▶ _Required task_
Copy out the items below word for word, keeping every line as it appears.

Interface element records
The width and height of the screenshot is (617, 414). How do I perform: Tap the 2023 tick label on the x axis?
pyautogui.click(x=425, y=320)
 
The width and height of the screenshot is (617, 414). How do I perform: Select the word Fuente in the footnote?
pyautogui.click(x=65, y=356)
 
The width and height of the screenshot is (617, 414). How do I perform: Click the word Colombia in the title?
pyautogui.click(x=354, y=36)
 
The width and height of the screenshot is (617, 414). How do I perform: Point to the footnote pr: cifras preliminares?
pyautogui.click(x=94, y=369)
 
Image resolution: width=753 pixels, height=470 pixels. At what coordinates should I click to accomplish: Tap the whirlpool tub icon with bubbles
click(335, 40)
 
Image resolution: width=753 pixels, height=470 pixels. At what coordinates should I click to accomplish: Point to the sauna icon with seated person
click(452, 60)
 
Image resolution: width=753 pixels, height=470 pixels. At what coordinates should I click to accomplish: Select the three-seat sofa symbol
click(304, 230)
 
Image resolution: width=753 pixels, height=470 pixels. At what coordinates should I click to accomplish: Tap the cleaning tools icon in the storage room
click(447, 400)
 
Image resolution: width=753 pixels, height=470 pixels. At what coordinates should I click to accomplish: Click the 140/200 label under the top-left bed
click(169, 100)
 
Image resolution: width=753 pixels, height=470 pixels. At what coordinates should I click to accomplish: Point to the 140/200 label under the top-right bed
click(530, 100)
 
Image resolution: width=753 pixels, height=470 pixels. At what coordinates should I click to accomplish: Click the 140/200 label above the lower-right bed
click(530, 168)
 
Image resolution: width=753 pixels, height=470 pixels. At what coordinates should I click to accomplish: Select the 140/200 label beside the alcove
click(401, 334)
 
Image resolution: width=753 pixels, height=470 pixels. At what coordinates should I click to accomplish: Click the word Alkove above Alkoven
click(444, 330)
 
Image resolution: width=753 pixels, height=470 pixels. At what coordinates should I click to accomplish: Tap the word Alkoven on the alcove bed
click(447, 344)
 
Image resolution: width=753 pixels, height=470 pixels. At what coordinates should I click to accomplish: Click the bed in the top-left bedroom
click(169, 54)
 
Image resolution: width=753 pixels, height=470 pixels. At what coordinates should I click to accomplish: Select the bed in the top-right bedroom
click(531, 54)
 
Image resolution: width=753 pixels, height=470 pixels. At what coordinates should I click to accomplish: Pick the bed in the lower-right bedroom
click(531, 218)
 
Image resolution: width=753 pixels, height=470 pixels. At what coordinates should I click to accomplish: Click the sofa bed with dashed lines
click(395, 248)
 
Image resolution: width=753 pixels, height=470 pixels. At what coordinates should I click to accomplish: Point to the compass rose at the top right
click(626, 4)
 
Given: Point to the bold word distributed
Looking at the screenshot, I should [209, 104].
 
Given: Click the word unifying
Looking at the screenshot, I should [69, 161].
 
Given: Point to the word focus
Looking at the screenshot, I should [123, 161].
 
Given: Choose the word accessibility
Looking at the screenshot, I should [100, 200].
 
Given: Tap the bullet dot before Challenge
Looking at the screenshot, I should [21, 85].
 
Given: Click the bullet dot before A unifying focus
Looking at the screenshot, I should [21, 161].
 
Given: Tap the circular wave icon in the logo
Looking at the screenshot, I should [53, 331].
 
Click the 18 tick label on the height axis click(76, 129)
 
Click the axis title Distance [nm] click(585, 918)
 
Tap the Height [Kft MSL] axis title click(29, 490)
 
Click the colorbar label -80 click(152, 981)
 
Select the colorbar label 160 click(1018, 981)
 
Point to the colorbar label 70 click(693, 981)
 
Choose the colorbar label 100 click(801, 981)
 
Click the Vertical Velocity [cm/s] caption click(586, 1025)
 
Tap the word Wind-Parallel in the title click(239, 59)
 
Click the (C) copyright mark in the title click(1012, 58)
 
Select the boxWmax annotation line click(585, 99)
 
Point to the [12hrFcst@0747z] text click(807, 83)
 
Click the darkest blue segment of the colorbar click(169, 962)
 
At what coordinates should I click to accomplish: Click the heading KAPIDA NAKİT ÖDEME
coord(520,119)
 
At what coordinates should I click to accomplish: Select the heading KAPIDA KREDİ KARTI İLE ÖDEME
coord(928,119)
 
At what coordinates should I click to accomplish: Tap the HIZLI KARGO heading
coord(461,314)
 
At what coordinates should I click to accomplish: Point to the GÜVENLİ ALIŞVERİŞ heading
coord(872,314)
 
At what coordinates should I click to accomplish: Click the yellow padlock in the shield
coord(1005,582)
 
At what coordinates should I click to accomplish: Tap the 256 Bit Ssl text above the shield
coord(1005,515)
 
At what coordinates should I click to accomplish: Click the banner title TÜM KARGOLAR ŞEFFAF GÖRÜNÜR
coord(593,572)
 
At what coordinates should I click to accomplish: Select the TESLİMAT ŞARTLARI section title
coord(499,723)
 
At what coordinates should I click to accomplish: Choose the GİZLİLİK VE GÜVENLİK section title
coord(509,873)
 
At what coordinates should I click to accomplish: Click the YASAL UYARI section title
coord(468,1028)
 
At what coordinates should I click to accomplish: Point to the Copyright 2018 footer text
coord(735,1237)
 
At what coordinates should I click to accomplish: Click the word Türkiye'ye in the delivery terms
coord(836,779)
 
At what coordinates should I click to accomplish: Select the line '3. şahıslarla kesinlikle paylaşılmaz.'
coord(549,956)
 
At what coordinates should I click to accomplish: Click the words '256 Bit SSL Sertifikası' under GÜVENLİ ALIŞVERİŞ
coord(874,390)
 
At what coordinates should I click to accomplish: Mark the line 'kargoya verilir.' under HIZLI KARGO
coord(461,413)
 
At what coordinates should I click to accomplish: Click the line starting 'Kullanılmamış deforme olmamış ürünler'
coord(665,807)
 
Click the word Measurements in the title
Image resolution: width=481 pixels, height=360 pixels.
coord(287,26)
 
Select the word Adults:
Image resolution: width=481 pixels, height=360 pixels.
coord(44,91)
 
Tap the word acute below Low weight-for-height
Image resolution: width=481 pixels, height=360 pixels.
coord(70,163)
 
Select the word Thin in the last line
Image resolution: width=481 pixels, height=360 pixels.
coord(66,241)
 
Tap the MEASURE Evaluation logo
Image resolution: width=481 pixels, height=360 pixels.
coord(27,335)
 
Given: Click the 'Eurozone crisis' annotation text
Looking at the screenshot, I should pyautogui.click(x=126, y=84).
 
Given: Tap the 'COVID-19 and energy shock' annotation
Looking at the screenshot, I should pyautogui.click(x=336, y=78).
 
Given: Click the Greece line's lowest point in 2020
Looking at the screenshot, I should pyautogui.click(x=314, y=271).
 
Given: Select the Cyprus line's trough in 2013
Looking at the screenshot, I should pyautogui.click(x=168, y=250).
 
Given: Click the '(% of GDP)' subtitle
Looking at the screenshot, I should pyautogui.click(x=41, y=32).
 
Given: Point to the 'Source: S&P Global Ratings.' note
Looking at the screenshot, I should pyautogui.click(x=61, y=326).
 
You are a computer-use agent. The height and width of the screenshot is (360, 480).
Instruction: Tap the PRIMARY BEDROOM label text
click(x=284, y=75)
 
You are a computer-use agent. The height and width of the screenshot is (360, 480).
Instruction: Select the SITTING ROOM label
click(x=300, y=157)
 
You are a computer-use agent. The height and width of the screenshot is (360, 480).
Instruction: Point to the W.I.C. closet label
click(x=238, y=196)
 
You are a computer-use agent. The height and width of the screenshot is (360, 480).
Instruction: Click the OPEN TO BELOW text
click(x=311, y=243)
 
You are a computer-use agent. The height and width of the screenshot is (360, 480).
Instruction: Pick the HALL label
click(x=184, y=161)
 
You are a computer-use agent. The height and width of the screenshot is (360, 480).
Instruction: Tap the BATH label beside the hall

▶ _Answer to the task_
The width and height of the screenshot is (617, 414). How do I perform: Tap the 2023 tick label on the x axis?
pyautogui.click(x=425, y=320)
 
The width and height of the screenshot is (617, 414). How do I perform: Select the word Fuente in the footnote?
pyautogui.click(x=65, y=356)
 
The width and height of the screenshot is (617, 414). How do I perform: Click the word Colombia in the title?
pyautogui.click(x=354, y=36)
 
The width and height of the screenshot is (617, 414). How do I perform: Point to the footnote pr: cifras preliminares?
pyautogui.click(x=94, y=369)
 
Image resolution: width=753 pixels, height=470 pixels. At what coordinates should I click to accomplish: Tap the whirlpool tub icon with bubbles
click(335, 40)
 
Image resolution: width=753 pixels, height=470 pixels. At what coordinates should I click to accomplish: Point to the sauna icon with seated person
click(452, 60)
 
Image resolution: width=753 pixels, height=470 pixels. At what coordinates should I click to accomplish: Select the three-seat sofa symbol
click(304, 230)
 
Image resolution: width=753 pixels, height=470 pixels. At what coordinates should I click to accomplish: Tap the cleaning tools icon in the storage room
click(447, 400)
 
Image resolution: width=753 pixels, height=470 pixels. At what coordinates should I click to accomplish: Click the 140/200 label under the top-left bed
click(169, 100)
 
Image resolution: width=753 pixels, height=470 pixels. At what coordinates should I click to accomplish: Point to the 140/200 label under the top-right bed
click(530, 100)
 
Image resolution: width=753 pixels, height=470 pixels. At what coordinates should I click to accomplish: Click the 140/200 label above the lower-right bed
click(530, 168)
 
Image resolution: width=753 pixels, height=470 pixels. At what coordinates should I click to accomplish: Select the 140/200 label beside the alcove
click(401, 334)
 
Image resolution: width=753 pixels, height=470 pixels. At what coordinates should I click to accomplish: Click the word Alkove above Alkoven
click(444, 330)
 
Image resolution: width=753 pixels, height=470 pixels. At what coordinates should I click to accomplish: Tap the word Alkoven on the alcove bed
click(447, 344)
 
Image resolution: width=753 pixels, height=470 pixels. At what coordinates should I click to accomplish: Click the bed in the top-left bedroom
click(169, 54)
 
Image resolution: width=753 pixels, height=470 pixels. At what coordinates should I click to accomplish: Select the bed in the top-right bedroom
click(531, 54)
 
Image resolution: width=753 pixels, height=470 pixels. At what coordinates should I click to accomplish: Pick the bed in the lower-right bedroom
click(531, 218)
 
Image resolution: width=753 pixels, height=470 pixels. At what coordinates should I click to accomplish: Click the sofa bed with dashed lines
click(395, 248)
 
Image resolution: width=753 pixels, height=470 pixels. At what coordinates should I click to accomplish: Point to the compass rose at the top right
click(626, 4)
 
Given: Point to the bold word distributed
Looking at the screenshot, I should [209, 104].
 
Given: Click the word unifying
Looking at the screenshot, I should [69, 161].
 
Given: Point to the word focus
Looking at the screenshot, I should [123, 161].
 
Given: Choose the word accessibility
Looking at the screenshot, I should [100, 200].
 
Given: Tap the bullet dot before Challenge
Looking at the screenshot, I should [21, 85].
 
Given: Click the bullet dot before A unifying focus
Looking at the screenshot, I should [21, 161].
 
Given: Tap the circular wave icon in the logo
Looking at the screenshot, I should [53, 331].
 
Click the 18 tick label on the height axis click(76, 129)
 
Click the axis title Distance [nm] click(585, 918)
 
Tap the Height [Kft MSL] axis title click(29, 490)
 
Click the colorbar label -80 click(152, 981)
 
Select the colorbar label 160 click(1018, 981)
 
Point to the colorbar label 70 click(693, 981)
 
Choose the colorbar label 100 click(801, 981)
 
Click the Vertical Velocity [cm/s] caption click(586, 1025)
 
Tap the word Wind-Parallel in the title click(239, 59)
 
Click the (C) copyright mark in the title click(1012, 58)
 
Select the boxWmax annotation line click(585, 99)
 
Point to the [12hrFcst@0747z] text click(807, 83)
 
Click the darkest blue segment of the colorbar click(169, 962)
 
At what coordinates should I click to accomplish: Click the heading KAPIDA NAKİT ÖDEME
coord(520,119)
 
At what coordinates should I click to accomplish: Select the heading KAPIDA KREDİ KARTI İLE ÖDEME
coord(928,119)
 
At what coordinates should I click to accomplish: Tap the HIZLI KARGO heading
coord(461,314)
 
At what coordinates should I click to accomplish: Point to the GÜVENLİ ALIŞVERİŞ heading
coord(872,314)
 
At what coordinates should I click to accomplish: Click the yellow padlock in the shield
coord(1005,582)
 
At what coordinates should I click to accomplish: Tap the 256 Bit Ssl text above the shield
coord(1005,515)
 
At what coordinates should I click to accomplish: Click the banner title TÜM KARGOLAR ŞEFFAF GÖRÜNÜR
coord(593,572)
 
At what coordinates should I click to accomplish: Select the TESLİMAT ŞARTLARI section title
coord(499,723)
 
At what coordinates should I click to accomplish: Choose the GİZLİLİK VE GÜVENLİK section title
coord(509,873)
 
At what coordinates should I click to accomplish: Click the YASAL UYARI section title
coord(468,1028)
 
At what coordinates should I click to accomplish: Point to the Copyright 2018 footer text
coord(735,1237)
 
At what coordinates should I click to accomplish: Click the word Türkiye'ye in the delivery terms
coord(836,779)
 
At what coordinates should I click to accomplish: Select the line '3. şahıslarla kesinlikle paylaşılmaz.'
coord(549,956)
 
At what coordinates should I click to accomplish: Click the words '256 Bit SSL Sertifikası' under GÜVENLİ ALIŞVERİŞ
coord(874,390)
 
At what coordinates should I click to accomplish: Mark the line 'kargoya verilir.' under HIZLI KARGO
coord(461,413)
 
At what coordinates should I click to accomplish: Click the line starting 'Kullanılmamış deforme olmamış ürünler'
coord(665,807)
 
Click the word Measurements in the title
Image resolution: width=481 pixels, height=360 pixels.
coord(287,26)
 
Select the word Adults:
Image resolution: width=481 pixels, height=360 pixels.
coord(44,91)
 
Tap the word acute below Low weight-for-height
Image resolution: width=481 pixels, height=360 pixels.
coord(70,163)
 
Select the word Thin in the last line
Image resolution: width=481 pixels, height=360 pixels.
coord(66,241)
 
Tap the MEASURE Evaluation logo
Image resolution: width=481 pixels, height=360 pixels.
coord(27,335)
 
Given: Click the 'Eurozone crisis' annotation text
Looking at the screenshot, I should pyautogui.click(x=126, y=84).
 
Given: Tap the 'COVID-19 and energy shock' annotation
Looking at the screenshot, I should pyautogui.click(x=336, y=78).
 
Given: Click the Greece line's lowest point in 2020
Looking at the screenshot, I should pyautogui.click(x=314, y=271).
 
Given: Select the Cyprus line's trough in 2013
Looking at the screenshot, I should pyautogui.click(x=168, y=250).
 
Given: Click the '(% of GDP)' subtitle
Looking at the screenshot, I should pyautogui.click(x=41, y=32).
 
Given: Point to the 'Source: S&P Global Ratings.' note
Looking at the screenshot, I should pyautogui.click(x=61, y=326).
 
You are a computer-use agent. The height and width of the screenshot is (360, 480).
Instruction: Tap the PRIMARY BEDROOM label text
click(x=284, y=75)
 
You are a computer-use agent. The height and width of the screenshot is (360, 480).
Instruction: Select the SITTING ROOM label
click(x=300, y=157)
 
You are a computer-use agent. The height and width of the screenshot is (360, 480).
Instruction: Point to the W.I.C. closet label
click(x=238, y=196)
 
You are a computer-use agent. The height and width of the screenshot is (360, 480).
Instruction: Click the OPEN TO BELOW text
click(x=311, y=243)
 
You are a computer-use agent. The height and width of the screenshot is (360, 480).
Instruction: Pick the HALL label
click(x=184, y=161)
 
You are a computer-use agent. The height and width of the screenshot is (360, 480).
Instruction: Tap the BATH label beside the hall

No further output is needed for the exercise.